▸ Work order
Only the lines from the one with "Task: Open Doc 1 NCERT input 1.pdf tag" through the end of the data are wanted, copied exactly.
[Opening Data for review section]
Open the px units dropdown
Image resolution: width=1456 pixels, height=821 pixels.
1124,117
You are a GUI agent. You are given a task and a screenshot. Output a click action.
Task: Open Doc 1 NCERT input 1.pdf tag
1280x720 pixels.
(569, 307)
[Closing Data for review section]
▸ Output
Task: Open Doc 1 NCERT input 1.pdf tag
1280x720 pixels.
(569, 307)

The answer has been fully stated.